Large-scale Supervision (First, the training sets for the ORM and the PRM are not directly comparable)
- ORM: trained on 100 uniform samples per problem from the generator. This means the ORM training set has no overlap with PRM800K, and it is an order of magnitude larger.
  - we note that training the ORM solely on PRM800K solutions would be problematic, since our active learning strategy has heavily biased the dataset towards wrong-answer solutions. Training the ORM on a superset of PRM800K also did not improve the performance
- PRM: trained on the PRM800K dataset
- Comparison between ORM and PRM
Small-scale Supervision
- Rationale for the small-scale experiment:
  - First, the training sets for the ORM and the PRM are not directly comparable:
  - Second, the final-answer grading will provide positive labels to spurious solutions that reach the correct final answer despite incorrect reasoning. which could damage ORM performance.
- Supervision details (Details in Appendix H): We first sample between 1 and 200 solutions per problem from a small-scale generator. For each dataset, we provide three forms of supervision:
  - process supervision from $PRM_{large}$,
  - outcome supervision from $PRM_{large}$ and
  - outcome supervision from final-answer checking.
- Comparison between ORM and PRM: In Figure 4a, we evaluate each reward model by its best-of-500 selection.

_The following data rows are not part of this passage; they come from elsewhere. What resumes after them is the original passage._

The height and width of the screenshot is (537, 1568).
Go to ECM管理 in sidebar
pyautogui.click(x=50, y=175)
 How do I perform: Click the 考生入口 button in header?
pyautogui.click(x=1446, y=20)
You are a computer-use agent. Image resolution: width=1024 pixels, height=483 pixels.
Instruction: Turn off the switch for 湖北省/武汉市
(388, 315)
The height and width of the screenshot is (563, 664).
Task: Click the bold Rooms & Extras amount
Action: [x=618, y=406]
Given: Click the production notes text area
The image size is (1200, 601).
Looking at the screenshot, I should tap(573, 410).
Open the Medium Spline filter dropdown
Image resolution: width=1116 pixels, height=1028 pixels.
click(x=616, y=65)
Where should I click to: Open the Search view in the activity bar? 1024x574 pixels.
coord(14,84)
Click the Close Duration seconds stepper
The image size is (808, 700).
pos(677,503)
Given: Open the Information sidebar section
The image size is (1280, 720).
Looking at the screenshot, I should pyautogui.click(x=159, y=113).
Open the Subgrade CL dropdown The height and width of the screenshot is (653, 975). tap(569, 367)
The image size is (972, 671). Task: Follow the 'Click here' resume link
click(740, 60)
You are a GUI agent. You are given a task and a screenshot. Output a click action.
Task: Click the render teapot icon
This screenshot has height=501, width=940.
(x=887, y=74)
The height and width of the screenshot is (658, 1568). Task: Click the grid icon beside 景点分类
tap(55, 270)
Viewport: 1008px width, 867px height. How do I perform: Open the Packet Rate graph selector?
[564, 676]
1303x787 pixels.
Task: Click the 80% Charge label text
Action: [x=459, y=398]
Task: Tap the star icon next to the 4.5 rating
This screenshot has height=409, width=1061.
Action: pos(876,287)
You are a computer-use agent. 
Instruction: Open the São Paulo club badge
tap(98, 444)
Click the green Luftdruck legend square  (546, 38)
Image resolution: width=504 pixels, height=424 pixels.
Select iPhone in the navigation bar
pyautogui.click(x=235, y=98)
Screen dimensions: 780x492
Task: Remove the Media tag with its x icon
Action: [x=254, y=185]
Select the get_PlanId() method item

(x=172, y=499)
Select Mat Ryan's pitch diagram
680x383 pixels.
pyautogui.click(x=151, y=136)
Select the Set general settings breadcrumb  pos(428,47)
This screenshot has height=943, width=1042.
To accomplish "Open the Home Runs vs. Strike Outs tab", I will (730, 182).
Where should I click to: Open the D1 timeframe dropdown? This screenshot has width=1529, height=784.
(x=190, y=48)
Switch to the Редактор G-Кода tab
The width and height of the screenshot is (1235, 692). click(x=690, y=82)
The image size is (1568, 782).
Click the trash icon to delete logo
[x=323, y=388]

In Figure 4b, we evaluate the best reward model from each series by its best-of-N performance across different values of N.
- Active Learning:
  - We train a small-scale reward model, $PRM_{selector}$, on a single sample from each problem, and we use this model to score 1000 samples per problem.
  - To train each of our larger reward models, we select N samples per problem such that 80% are the most convincing (according to $PRM_{selector}$) wrong-answer samples, and 20% are the most convincing samples that remain (right- or wrong-answer).
  - We score the selected samples with PRMlarge and train on those scores.
  - Performance of this data labelling scheme is shown in Figure 4a.
  - By comparing the slopes of the line of best fit with and without active learning, we estimate that this form of active learning is approximately 2.6x more data efficient than uniform data labelling.